The mixer event data structure is an array of EVENT_BUF records that specify what sound is on the given event channel, what offset the sound is currently at, the sound's stereo location, which real-time effects to apply to the sound, and the length of the sound. Mixing is done by calculating a given sound's stereo location, applying the appropriate real-time effects, and then summing all the sounds together. To avoid clipping, a dynamic mixing algroithm scales the volumes of the sounds. It does this by keeping track of what multipliers it's currently using and the number of voices currently playing. When a new sound comes in, it sums all of the dynamic multipliers (the max possible is 1.0) and determines how much headroom, or space, it can use to calculate the volume multiplier for the new sound. The algorithm used results in the first sounds in a long sequence sound louder than the trailing sounds, but that volumes of all sounds quickly event out with a continuous stream of events. The configure option -with-static-volume doesn't use the dynamic volume algorithm and simply divides all sounds by the number of voices used to avoid any possible clipping. This is a legacy option but could offer some performance gains on really slow machines.

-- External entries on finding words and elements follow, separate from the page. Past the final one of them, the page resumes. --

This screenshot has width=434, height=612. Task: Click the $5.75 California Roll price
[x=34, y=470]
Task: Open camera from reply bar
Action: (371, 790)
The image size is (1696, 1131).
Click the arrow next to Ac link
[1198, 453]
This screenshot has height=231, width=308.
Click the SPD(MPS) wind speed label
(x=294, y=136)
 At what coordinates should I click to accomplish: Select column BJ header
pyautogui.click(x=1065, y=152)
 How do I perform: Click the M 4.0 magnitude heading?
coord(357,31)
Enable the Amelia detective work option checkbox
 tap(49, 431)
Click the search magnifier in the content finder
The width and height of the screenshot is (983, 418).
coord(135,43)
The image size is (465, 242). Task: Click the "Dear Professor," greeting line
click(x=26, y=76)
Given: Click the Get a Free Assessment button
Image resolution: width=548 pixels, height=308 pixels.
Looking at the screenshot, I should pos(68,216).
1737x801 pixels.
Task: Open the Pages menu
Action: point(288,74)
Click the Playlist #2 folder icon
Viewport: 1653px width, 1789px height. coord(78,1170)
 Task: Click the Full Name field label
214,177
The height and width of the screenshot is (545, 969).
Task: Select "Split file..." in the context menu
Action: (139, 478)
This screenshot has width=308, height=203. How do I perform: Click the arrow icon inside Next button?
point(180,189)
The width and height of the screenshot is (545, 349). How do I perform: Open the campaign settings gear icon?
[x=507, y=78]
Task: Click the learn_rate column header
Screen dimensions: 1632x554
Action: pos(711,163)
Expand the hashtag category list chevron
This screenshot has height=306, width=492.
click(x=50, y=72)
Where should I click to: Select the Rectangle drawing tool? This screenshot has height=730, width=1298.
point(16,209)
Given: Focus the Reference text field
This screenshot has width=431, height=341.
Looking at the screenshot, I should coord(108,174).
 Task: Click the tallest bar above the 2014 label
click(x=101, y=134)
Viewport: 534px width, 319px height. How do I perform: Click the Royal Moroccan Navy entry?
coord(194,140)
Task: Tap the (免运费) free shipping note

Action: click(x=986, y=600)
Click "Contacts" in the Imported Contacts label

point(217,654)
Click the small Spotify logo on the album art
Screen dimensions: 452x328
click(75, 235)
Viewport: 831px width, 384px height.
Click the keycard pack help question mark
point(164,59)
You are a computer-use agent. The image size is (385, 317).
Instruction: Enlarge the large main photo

The state data structures are a little more complicated. Individual state sounds are loaded into STATE_SND records and are kept in the mixer. The mixer keeps track of which sound segment is playing, it's stereo location, the real-time effects to apply, and the number of sound segements associated with the event. To form a continuous stream of output, the mixer streams the segments together, choosing the next segment at random. Individual state sound records are stored in a threshold data structure. The threshold record tells the mixer which state record to select based on the volume of the state. This allows, for example, scaling a stream to a waterfall sound to better represent increasing activity. The engine modifies the volume and stereo location parts of the data structure directly and the mixer the actual volume and stereo location of the sound are calculated dynamically while mixing.
During the mixing process, real-time effects are applied to the sound data, depending on which flags are set in the filter_flag member variable. The effects architecture is outlined in detail in a subsequent section.
Some other stuff to note about the mixer is that it aims to feed enough sound data into the audio buffers on the sound card so that it can sleep for a bit before continuing calculations. Here, there was a tradeoff between response time and performance. The ''chunk size'' used in this case is roughly a 1/2 second of sound. The mixer sleeps for about half of that and then begins calculating again. The idea is to always keep the audio buffer on the sound card while maximizing sleep time. The current compromise works alright but could be tweaked...
Finally, the voice mixer interfaces with actual sound devices through an abstraction layer, which is introduced in a subsequent section.